+++ Ausgewählter Text +++
Annie Ernaux bezeichnet sich selbst als «Ethnologin ihrer selbst». Weit gefehlt, wer glaubt, die Schriftstellerin betreibe damit Nabelschau. «Der Platz» ist eine Liebeserklärung an den toten Vater, eine Liebeserklärung an die Entschlossenheit eines Lebens.
Mehr als ein Vierteljahrhundert nach seinem Erscheinen und seiner Erstübersetzung auf Deutsch unter dem Titel «Das bessere Leben» erschien «la place» in einer sorgfältig neu übersetzten Ausgabe im vergangenen Jahr in der legendären Bibliothek Suhrkamp, in der «Bibliothek der Klassiker der Moderne». Annie Ernaux’s Erzählkosmos ist sie selbst, ihre Geschichte, ihre Herkunft, ihre Familie. Und kaum einer Autorin oder einem Autor sonst gelingt diese Art der Erkundung auf eine so schlichte, bescheidene, sachliche und fast dokumentarische Art wie Annie Ernaux. Kein Wunder spaltet die Autorin. Die einen werfen ihr vor, man lese nur immer und immer wieder das gleiche, Banales. Andere bezeichnen ihr Schreiben als geniale Mischung von Autobio- und Historiographie.
Annie Ernaux nimmt den Tod ihres Vaters als Anlass über ihn und sein Leben zu erzählen, ein Leben von Beginn des 20. Jahrhunderts, an zwei Kriegen vorbei, von bitterster Armut, dem Kampf ums Überleben, der permanenten Ernüchterung und der Angst vor Verlust. Ihr Vater konnte kaum lesen, kaum schreiben. Zeitlebens waren ihm Bücher, Bildung, Intellekt suspekt. Er war Bauer, Arbeiter, schaffte es irgendwann selbst Besitzer eines kleinen Lebensmittelladens mit Ausschank zu werden, wurde aber nie der, der sich in seinem Stand sicher fühlte. Sein Leben bestand aus Arbeit, Kampf und der Einsicht, dass einem nichts geschenkt wird. Selbstverständlichkeiten aus heutiger Sicht, wie Ferien oder minimaler Luxus waren ihm fremd. Durch nimmermüden Einsatz gewonnener Überfluss verpflichtete zu Hilfe und Unterstützung jener, denen das Glück sich verweigerte. Leben bestand aus Arbeit. Man lebte, um zu arbeiten. Auch wenn sich heute solche Sätze umkehren, liest sich die Lebensgeschichte dieses Mannes als wäre sie prähistorisch. Dabei braucht man nur in den Fotoalben unserer Gross- und Urgrosseltern zu stöbern und man trifft sie wieder, die Ehepaare, die schwarz gekleidet vor einer drapierten Kulisse mit todernstem Gesicht dem Fotografen in die Linse starren.
+++ Quelldaten +++
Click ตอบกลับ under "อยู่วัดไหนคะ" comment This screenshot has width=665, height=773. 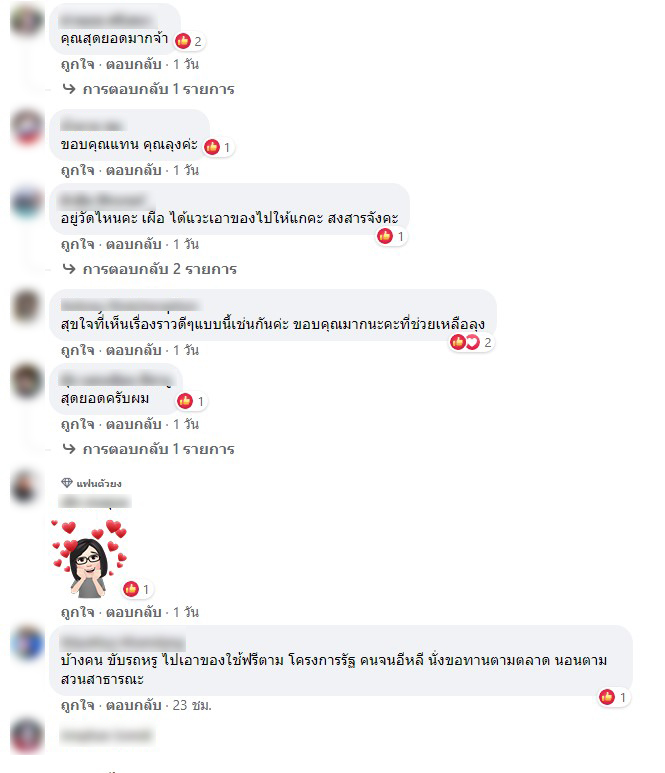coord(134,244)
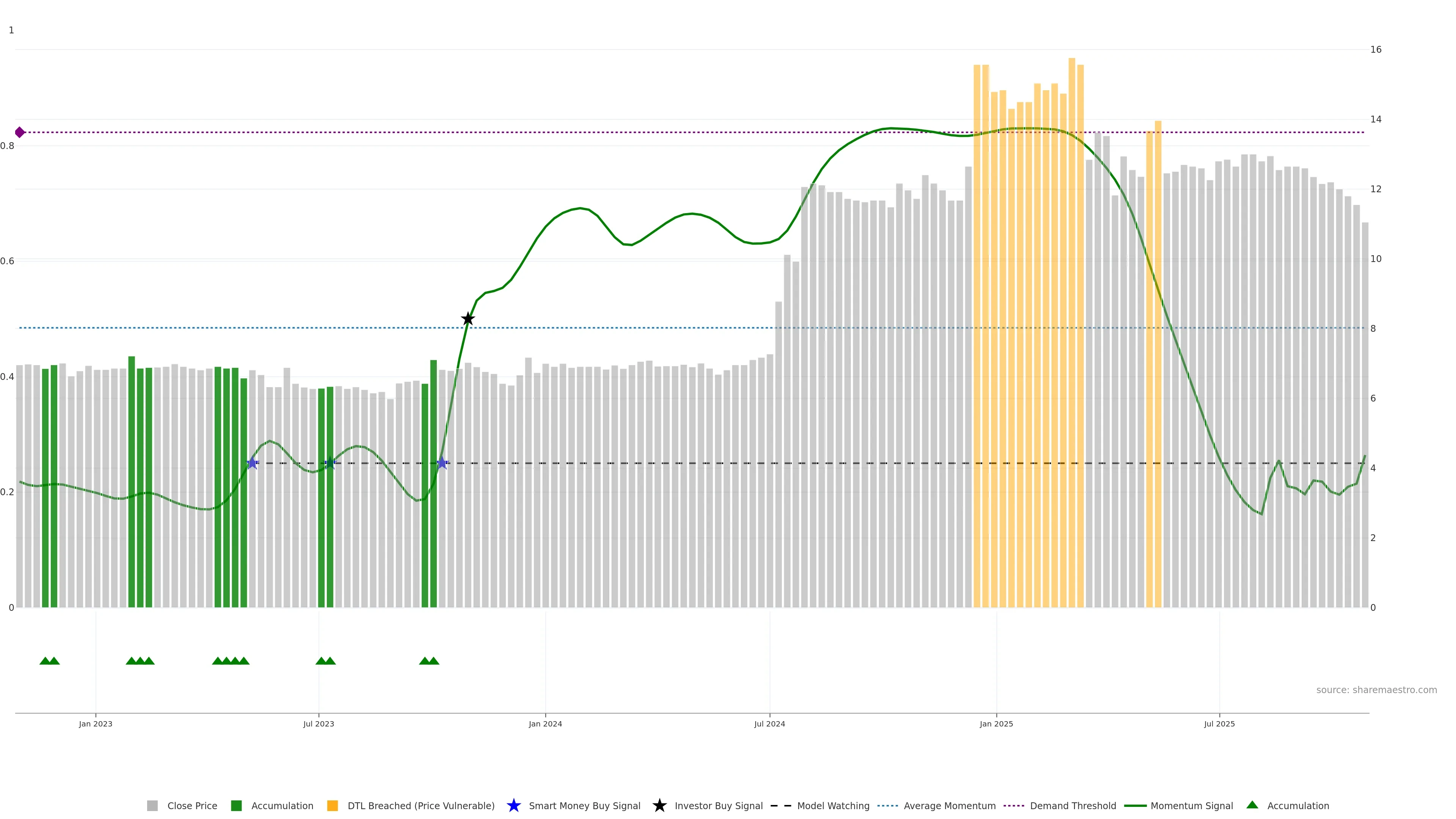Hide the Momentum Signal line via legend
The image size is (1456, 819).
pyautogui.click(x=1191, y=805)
+++
**Zu bearbeiten**
A. Gib aus der Buchbesprechung zu „Der Platz“ alles von „Mehr als ein“ bis hinunter zu „Autobio- und Historiographie.“ Wort für Wort wieder.
B. Welche Adjektive verwendet die Buchbesprechung zu „Der Platz“, um die Art zu kennzeichnen, in der Annie Ernaux ihre Erkundung betreibt? Nenne alle.
C. Schreibe die Buchbesprechung zu „Der Platz“ im Anschluss an ihren letzten Satz weiter.
Die Auflistung ist eigenständiges Material und hat mit der Buchbesprechung nichts zu tun.

**Lösungen**
A.
Mehr als ein Vierteljahrhundert nach seinem Erscheinen und seiner Erstübersetzung auf Deutsch unter dem Titel «Das bessere Leben» erschien «la place» in einer sorgfältig neu übersetzten Ausgabe im vergangenen Jahr in der legendären Bibliothek Suhrkamp, in der «Bibliothek der Klassiker der Moderne». Annie Ernaux’s Erzählkosmos ist sie selbst, ihre Geschichte, ihre Herkunft, ihre Familie. Und kaum einer Autorin oder einem Autor sonst gelingt diese Art der Erkundung auf eine so schlichte, bescheidene, sachliche und fast dokumentarische Art wie Annie Ernaux. Kein Wunder spaltet die Autorin. Die einen werfen ihr vor, man lese nur immer und immer wieder das gleiche, Banales. Andere bezeichnen ihr Schreiben als geniale Mischung von Autobio- und Historiographie.

B. schlicht, bescheiden, sachlich, (fast) dokumentarisch

C.
Auch wenn sich der Text nüchtern, fast sachlich gibt, drückt der Schmerz hindurch, die Trauer darüber, nie jene Nähe zum Vater gewonnen zu haben, die das letzte Verstehen ermöglicht hätte, das beiderseitige Verstehen: «Vielleicht hätte er lieber eine andere Tochter gehabt.»
«Vielleicht sein grösster Stolz, sogar sein Lebenszweck: dass ich eines Tages der Welt angehöre, die auf ihn herabgeblickt hatte.»
Annie Ernaux will verstehen. Sie öffnet sich selbst das Fenster zur Vergangenheit und blickt auf das Leben ihres Vaters, dem sie nur schreibend nahe kommen kann. Annie Ernaux schenkt mir als Leser einen Blick mitten in dieses Leben, eine Vergangenheit, die sich leicht verklärt, sei es durch Filme oder die Literatur selbst. Annie Ernaux beschönigt nichts. Wer ihre Bücher liest, spürt dem haftenden Gerüchen von Armut und Demut nach. Ihr Erzählen ist nüchtern, ohne Metaphern, chronologisch, ohne Abschweifungen. Einzige kurze Reflexionen über das Schreiben selbst durchziehen den Text, machen klar, mit wie viel Ringen das Schreiben verbunden ist.
«Der Platz» ist eine Annäherung an den Vater. «Eine Frau» jene an ihre Mutter. Ein perfekter Einstieg in das Leseabenteuer Annie Ernaux!
Annie Ernaux, geboren 1940, bezeichnet sich als »Ethnologin ihrer selbst«. Sie ist eine der bedeutendsten französischsprachigen Schriftstellerinnen unserer Zeit, ihre zwanzig Bücher sind von Kritik und Publikum gleichermassen gefeiert worden.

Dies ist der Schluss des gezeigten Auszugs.